## Given text
# Key fob and tire pressure sensor problems



## raffmanlt (Oct 4, 2014)

I have a 2014 Chevy Cruze diesel and for quite a while I have been getting error messages about the TPMS system and also security messages and the key fob no longer works. I am not certain but I think this may have started around the time I replacedd the windshield. My understanding is that the receiver for these wireless systems is on the windshield. however when I called the dealership they thought it was located around the center console but I don't think they really knew. I asked them if upon windshield replacement it needed some type of a relearn procedure and they said No. Still not being convinced I looked in the scan tool and also could not find a relearn procedure other than for the TPMS and it required a separate device activated each wheel to reset.

So I am wondering if any of you have some knowledge on this or experience. it's also possible that this started not working around the time I jumped the car and perhaps something got fried.

today I noticed that on the driver information center it did not have any information for tire pressure on any wheel. However the scantool showed the correct tire pressure. So ecm reads it but not dic...


----------



## ChevyGuy (Dec 13, 2014)

raffmanlt said:


> My understanding is that the receiver for these wireless systems is on the windshield. however when I called the dealership they thought it was located around the center console but I don't think they really knew.


You are correct. The antenna to activate the fob is in the center console, but not the receiver. 

It may be time to pop the plastic covers off the windshield by the rear view mirror and have a look.

Also, you don't have anything mounted up there? Like a dashcam or radar detector? Some have had problems with such things causing interference.


----------



## raffmanlt (Oct 4, 2014)

It may be time to pop the plastic covers off the windshield by the rear view mirror and have a look.

Also, you don't have anything mounted up there? Like a dashcam or radar detector? Some have had problems with such things causing interference.[/QUOTE]

Nothing mounted on the dash or windshield but I had replaced windshield which came with its own sensor. I plugged it into the connector but not sure if something needs to be done for it to communicate with existing key fob and tpms. Guess I don't understand difference between the receiver and the antenna. I thought they would be the same thing.


----------



## ChevyGuy (Dec 13, 2014)

raffmanlt said:


> Guess I don't understand difference between the receiver and the antenna. I thought they would be the same thing.


The antenna is for the car to ask the fob - "are you there?". The receiver is for the fob to say "yes I am".


----------

## Short task 1
In the rows below, begin at the line that has "The height and width of the screenshot is (712, 688)." and stop after the line that has "Action: coord(159,88)". Write those lines out again with "light bulb" swapped for "lightbulb" and nothing else changed.

## Data entries
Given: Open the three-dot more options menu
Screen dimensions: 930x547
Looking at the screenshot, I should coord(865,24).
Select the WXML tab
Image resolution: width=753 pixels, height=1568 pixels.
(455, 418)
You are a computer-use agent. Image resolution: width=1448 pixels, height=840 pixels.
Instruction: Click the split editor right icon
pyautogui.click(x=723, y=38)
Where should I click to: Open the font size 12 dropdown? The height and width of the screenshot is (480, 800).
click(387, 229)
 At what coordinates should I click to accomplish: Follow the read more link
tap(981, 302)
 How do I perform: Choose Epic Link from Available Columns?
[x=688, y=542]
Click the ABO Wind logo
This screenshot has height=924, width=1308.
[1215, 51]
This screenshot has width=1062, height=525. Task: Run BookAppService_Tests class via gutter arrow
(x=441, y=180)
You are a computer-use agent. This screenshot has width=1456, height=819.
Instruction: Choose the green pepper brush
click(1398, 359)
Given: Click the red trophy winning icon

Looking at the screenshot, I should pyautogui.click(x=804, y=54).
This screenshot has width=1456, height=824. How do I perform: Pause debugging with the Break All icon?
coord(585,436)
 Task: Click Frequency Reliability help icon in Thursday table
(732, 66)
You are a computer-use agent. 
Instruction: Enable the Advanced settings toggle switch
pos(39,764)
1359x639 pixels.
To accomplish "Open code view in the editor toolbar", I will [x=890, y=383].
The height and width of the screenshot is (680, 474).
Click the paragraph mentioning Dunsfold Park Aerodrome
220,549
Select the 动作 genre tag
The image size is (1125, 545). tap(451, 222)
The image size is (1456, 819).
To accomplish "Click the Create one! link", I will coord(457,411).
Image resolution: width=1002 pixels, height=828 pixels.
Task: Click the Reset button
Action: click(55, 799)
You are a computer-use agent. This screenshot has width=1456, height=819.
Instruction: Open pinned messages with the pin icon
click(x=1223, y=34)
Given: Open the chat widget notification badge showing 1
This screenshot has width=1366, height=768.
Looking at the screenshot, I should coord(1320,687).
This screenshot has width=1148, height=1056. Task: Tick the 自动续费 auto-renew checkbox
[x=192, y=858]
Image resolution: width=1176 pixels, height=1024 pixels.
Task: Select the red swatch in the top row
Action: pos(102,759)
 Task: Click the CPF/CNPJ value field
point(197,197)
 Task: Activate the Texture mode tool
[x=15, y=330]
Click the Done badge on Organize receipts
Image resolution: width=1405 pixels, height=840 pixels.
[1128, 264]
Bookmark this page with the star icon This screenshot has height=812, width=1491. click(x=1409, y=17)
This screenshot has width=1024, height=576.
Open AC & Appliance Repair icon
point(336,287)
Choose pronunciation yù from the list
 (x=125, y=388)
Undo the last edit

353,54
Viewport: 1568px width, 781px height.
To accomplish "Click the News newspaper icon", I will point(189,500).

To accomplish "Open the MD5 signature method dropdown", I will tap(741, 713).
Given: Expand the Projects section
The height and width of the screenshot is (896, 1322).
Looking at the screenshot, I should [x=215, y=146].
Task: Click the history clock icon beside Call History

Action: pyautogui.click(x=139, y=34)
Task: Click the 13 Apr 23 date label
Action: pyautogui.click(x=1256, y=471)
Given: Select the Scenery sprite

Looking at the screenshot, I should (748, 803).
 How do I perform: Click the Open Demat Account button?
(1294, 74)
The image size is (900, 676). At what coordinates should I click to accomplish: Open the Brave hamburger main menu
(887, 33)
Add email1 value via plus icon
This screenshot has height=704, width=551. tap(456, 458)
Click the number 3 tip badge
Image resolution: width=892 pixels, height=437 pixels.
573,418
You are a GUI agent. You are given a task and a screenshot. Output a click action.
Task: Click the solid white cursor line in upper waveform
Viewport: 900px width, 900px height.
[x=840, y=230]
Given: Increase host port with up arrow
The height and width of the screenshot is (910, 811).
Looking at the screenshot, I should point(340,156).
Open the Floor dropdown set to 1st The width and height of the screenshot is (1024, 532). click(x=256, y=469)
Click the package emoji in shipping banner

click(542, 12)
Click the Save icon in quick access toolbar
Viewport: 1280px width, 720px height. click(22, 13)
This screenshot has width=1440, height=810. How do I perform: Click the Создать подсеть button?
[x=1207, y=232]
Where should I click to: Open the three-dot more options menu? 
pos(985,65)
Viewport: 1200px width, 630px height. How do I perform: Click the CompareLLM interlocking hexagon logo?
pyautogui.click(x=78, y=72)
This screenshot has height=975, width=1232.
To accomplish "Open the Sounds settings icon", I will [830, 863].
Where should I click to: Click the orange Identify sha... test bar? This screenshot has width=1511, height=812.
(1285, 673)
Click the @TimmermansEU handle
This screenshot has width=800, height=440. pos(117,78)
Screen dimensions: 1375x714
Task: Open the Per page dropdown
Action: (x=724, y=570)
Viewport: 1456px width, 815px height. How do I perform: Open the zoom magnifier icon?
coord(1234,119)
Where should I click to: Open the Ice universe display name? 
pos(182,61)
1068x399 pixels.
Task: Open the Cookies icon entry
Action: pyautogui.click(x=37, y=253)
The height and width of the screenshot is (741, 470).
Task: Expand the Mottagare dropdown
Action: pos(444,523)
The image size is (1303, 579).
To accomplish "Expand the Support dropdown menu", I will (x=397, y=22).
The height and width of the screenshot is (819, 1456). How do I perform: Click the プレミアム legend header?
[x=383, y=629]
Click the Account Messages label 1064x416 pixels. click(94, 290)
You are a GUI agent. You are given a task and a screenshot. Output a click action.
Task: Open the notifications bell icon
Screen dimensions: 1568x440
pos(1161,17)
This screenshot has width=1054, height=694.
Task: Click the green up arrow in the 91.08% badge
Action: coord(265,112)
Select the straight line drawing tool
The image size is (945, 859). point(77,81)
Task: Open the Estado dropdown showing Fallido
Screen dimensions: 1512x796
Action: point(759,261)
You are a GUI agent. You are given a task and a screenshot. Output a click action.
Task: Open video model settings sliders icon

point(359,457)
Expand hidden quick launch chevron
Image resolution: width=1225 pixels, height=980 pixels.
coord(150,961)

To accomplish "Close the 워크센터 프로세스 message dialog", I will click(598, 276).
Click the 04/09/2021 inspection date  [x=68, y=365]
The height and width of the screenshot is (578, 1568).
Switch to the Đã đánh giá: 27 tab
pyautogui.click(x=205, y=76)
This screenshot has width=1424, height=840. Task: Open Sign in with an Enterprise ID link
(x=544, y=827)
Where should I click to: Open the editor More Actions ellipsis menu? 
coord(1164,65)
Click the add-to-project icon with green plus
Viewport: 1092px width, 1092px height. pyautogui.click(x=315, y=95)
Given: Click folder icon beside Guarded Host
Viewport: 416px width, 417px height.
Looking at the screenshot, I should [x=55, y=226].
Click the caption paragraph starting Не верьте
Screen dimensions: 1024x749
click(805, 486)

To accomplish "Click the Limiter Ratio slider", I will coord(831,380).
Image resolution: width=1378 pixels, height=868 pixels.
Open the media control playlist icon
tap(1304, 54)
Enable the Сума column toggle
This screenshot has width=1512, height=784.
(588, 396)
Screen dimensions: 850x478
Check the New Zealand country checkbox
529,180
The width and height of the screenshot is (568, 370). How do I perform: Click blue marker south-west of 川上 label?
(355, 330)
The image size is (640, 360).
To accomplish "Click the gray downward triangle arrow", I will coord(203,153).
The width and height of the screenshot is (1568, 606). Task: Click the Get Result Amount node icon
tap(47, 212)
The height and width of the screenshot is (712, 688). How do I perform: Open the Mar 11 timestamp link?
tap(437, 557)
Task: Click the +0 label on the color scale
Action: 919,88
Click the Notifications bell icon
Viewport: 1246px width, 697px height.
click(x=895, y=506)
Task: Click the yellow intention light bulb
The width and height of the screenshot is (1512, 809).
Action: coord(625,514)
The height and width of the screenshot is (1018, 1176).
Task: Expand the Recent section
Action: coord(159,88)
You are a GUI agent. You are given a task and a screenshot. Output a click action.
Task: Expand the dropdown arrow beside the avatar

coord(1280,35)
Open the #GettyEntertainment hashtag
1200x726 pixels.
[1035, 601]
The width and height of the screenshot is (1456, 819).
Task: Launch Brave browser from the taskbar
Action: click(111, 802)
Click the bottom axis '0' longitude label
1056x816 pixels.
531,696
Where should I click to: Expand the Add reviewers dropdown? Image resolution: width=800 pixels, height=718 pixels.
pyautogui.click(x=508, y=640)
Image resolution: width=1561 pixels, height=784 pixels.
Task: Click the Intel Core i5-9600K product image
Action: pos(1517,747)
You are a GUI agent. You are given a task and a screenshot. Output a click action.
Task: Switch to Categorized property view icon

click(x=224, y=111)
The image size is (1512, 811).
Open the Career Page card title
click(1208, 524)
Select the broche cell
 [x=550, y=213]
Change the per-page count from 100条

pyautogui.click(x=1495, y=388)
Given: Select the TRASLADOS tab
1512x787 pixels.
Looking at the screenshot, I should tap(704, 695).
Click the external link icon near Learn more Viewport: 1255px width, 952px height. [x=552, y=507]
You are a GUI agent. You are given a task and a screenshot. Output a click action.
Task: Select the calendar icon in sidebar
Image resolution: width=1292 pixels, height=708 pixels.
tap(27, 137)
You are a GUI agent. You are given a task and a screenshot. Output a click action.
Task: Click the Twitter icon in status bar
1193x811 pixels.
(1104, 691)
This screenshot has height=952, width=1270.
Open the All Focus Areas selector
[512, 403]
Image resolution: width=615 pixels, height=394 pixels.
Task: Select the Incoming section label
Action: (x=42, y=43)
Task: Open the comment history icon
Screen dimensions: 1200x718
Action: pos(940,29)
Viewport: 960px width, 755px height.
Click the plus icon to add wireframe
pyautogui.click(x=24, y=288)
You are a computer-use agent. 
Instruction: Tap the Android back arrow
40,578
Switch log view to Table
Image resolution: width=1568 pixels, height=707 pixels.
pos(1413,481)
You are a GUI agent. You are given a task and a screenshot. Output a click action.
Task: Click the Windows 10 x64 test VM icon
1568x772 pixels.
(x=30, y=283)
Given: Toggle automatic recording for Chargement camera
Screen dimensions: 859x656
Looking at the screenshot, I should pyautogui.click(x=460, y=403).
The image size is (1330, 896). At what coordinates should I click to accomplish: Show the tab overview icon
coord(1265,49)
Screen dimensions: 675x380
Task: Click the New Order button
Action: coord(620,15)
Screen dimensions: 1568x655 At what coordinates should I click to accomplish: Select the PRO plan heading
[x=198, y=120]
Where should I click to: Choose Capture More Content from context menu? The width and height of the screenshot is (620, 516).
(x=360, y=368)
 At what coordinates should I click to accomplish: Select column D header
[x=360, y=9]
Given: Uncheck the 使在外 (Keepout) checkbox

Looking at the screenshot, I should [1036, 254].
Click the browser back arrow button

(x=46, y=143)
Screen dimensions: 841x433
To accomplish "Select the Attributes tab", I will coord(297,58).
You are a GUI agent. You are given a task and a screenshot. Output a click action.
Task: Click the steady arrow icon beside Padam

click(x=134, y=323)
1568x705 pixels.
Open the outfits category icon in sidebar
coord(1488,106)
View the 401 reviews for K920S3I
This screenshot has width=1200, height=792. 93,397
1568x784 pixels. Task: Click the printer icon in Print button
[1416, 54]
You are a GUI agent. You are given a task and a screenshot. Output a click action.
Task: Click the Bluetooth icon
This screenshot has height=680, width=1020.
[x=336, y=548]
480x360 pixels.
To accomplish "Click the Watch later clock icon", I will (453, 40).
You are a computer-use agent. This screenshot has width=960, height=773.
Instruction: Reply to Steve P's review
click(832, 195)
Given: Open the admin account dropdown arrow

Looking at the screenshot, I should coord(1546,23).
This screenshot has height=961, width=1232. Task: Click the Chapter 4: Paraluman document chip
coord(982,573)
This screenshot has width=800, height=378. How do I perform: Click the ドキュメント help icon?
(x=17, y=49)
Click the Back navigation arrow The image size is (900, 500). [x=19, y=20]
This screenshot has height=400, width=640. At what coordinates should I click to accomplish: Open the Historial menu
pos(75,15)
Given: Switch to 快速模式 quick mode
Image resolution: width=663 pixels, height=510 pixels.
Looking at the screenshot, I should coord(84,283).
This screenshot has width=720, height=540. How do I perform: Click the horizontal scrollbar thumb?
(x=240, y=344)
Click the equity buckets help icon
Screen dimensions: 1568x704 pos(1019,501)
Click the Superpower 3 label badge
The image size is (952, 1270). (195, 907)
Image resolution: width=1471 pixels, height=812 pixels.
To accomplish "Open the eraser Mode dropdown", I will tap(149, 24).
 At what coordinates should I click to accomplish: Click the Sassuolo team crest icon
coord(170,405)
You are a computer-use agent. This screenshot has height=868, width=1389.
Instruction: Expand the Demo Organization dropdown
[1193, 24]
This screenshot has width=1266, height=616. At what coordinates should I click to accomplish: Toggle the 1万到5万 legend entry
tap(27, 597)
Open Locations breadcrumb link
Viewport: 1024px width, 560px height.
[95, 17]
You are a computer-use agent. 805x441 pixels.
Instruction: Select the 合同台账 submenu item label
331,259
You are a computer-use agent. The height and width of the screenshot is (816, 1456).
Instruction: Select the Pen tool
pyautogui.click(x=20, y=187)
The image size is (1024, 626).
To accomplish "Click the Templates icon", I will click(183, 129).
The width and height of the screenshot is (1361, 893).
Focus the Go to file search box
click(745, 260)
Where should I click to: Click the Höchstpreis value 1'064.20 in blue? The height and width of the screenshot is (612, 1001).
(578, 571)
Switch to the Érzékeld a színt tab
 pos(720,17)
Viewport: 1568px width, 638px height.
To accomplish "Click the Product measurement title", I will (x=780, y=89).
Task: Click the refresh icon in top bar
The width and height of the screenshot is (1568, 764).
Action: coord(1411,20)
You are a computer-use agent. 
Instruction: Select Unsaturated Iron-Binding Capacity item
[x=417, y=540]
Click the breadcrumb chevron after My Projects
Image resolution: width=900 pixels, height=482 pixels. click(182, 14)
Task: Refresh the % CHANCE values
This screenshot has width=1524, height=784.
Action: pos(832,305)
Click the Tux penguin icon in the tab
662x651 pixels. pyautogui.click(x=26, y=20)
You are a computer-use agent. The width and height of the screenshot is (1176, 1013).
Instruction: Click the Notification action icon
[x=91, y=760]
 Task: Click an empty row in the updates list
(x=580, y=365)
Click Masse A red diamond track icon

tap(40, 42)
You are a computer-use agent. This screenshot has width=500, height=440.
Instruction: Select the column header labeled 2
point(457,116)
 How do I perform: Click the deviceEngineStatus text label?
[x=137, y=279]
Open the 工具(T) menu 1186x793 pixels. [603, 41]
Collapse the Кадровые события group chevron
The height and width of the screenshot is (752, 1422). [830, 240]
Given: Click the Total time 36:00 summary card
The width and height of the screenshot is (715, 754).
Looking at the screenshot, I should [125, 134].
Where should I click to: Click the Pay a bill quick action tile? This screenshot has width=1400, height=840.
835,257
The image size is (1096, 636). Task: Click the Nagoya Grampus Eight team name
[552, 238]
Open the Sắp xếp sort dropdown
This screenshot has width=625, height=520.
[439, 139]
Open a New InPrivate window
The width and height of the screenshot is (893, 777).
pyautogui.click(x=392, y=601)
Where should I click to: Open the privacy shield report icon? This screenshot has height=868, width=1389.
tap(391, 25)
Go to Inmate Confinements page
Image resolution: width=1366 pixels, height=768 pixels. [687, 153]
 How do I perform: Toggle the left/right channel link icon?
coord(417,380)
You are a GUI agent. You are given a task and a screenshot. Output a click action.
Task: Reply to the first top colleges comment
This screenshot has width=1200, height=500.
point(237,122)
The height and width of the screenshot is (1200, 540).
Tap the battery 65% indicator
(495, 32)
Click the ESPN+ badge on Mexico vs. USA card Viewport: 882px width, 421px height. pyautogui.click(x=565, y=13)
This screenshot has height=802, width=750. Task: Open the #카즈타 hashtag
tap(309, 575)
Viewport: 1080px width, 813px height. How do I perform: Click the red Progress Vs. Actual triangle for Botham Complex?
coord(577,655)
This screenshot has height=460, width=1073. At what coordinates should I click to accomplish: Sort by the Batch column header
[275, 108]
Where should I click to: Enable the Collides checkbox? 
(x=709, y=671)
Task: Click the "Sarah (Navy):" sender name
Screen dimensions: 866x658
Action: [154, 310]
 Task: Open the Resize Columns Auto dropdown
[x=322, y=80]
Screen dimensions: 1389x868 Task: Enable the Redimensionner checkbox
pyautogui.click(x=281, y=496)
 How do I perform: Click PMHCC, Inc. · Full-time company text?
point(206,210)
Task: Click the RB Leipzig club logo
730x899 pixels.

## Short task 2
Print the passage from the key fob thread word for word, beginning at the words "# Key fob and" and stopping after "wheel to reset.".

## Right answer 1
The height and width of the screenshot is (712, 688). How do I perform: Open the Mar 11 timestamp link?
tap(437, 557)
Task: Click the +0 label on the color scale
Action: 919,88
Click the Notifications bell icon
Viewport: 1246px width, 697px height.
click(x=895, y=506)
Task: Click the yellow intention lightbulb
The width and height of the screenshot is (1512, 809).
Action: coord(625,514)
The height and width of the screenshot is (1018, 1176).
Task: Expand the Recent section
Action: coord(159,88)

## Right answer 2
# Key fob and tire pressure sensor problems



## raffmanlt (Oct 4, 2014)

I have a 2014 Chevy Cruze diesel and for quite a while I have been getting error messages about the TPMS system and also security messages and the key fob no longer works. I am not certain but I think this may have started around the time I replacedd the windshield. My understanding is that the receiver for these wireless systems is on the windshield. however when I called the dealership they thought it was located around the center console but I don't think they really knew. I asked them if upon windshield replacement it needed some type of a relearn procedure and they said No. Still not being convinced I looked in the scan tool and also could not find a relearn procedure other than for the TPMS and it required a separate device activated each wheel to reset.